Trying to understand the group order material. While practising, I came across with the following question.

Consider $g\in G$ so $o(g)=15$. calculate $o(g^7),o(g^{-1})$.

I'm not sure how to approach this question. I understand from $o(g)=15$ that $g^{15}=e$. So in order to calculate $o(g^5)$ we will have to do some arithmetic on $g^{15}$. we need to find $k\in\mathbb{N}$ so $(g^7)^k = e$. We are getting $g^{7k}=e$ and now I'm not sure what do next. Also probably the bigger problem is to understand how to calculate $o(g^{-1})$.

Answer 1

The assertion $\operatorname{ord}(g)=12$ means two things:

1. $g^{12}=e$;
2. if $k\in\{1,2,\ldots,11\}$, then $g^k\neq e$.

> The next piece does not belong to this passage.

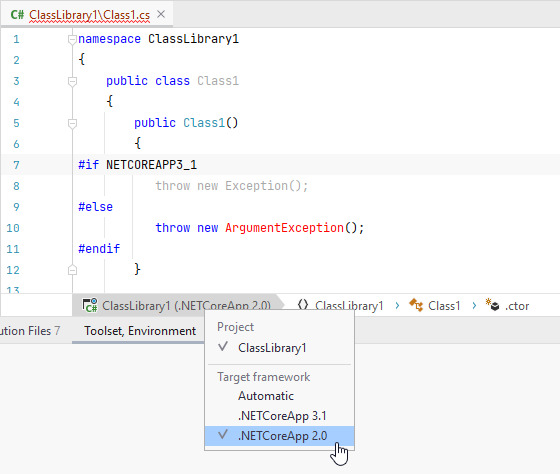560x474 pixels.
Task: Click the .ctor constructor icon in breadcrumbs
Action: click(x=492, y=305)

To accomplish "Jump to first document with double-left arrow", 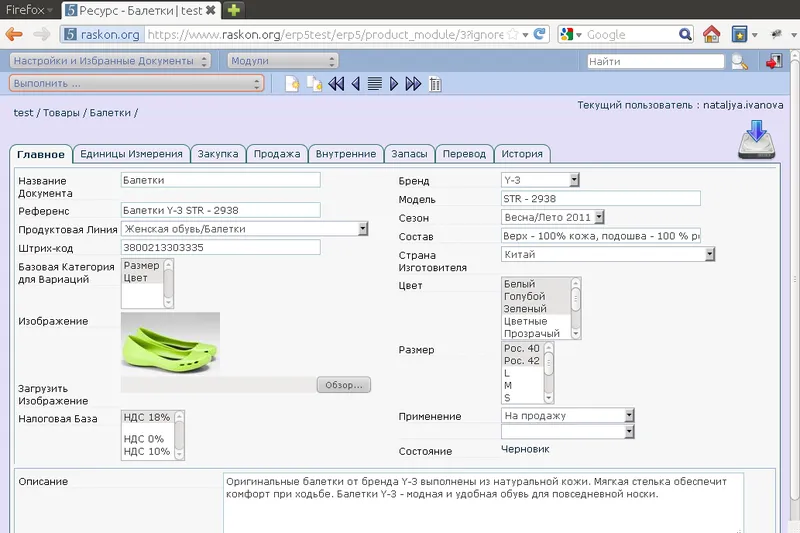I will pos(336,84).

A standard fact about the order of an element is this: $g^k=e\implies\operatorname{ord}(g)\mid k$.

From the fact that $g^{12}=e$, you deduce that $(g^5)^{12}=e$, since$$(g^5)^{12}=g^{5\times12}=(g^{12})^5=e^5=e.$$Therefore, $\operatorname{ord}(g^5)$ is at most $12$.

Now, take $k\in\{1,2,\ldots,11\}$ and assume that $(g^5)^k=e$. This means that $g^{5k}=e$. But then, since $\operatorname{ord}(g)=12$, $12\mid5k$. Since $\gcd(12,5)=1$, it follows that $12\mid k$, which is impossible, since $k\in\{1,2,\ldots,11\}$. This proves that $\operatorname{ord}(g^5)=12$.

Now, prove that $\operatorname{ord}(g^{-1})$ is also equal to $12$.

Answer 2

If you are concerned with the order of $g^{-1}$ ("probably the bigger problem"), then everything is fine. It is easy to see that $o(g)=o(g^{-1})$:

An element of a group has the same order as its inverse

For the first question, by Lagrange, the order of the subgroup generated by an element divides the order of the group.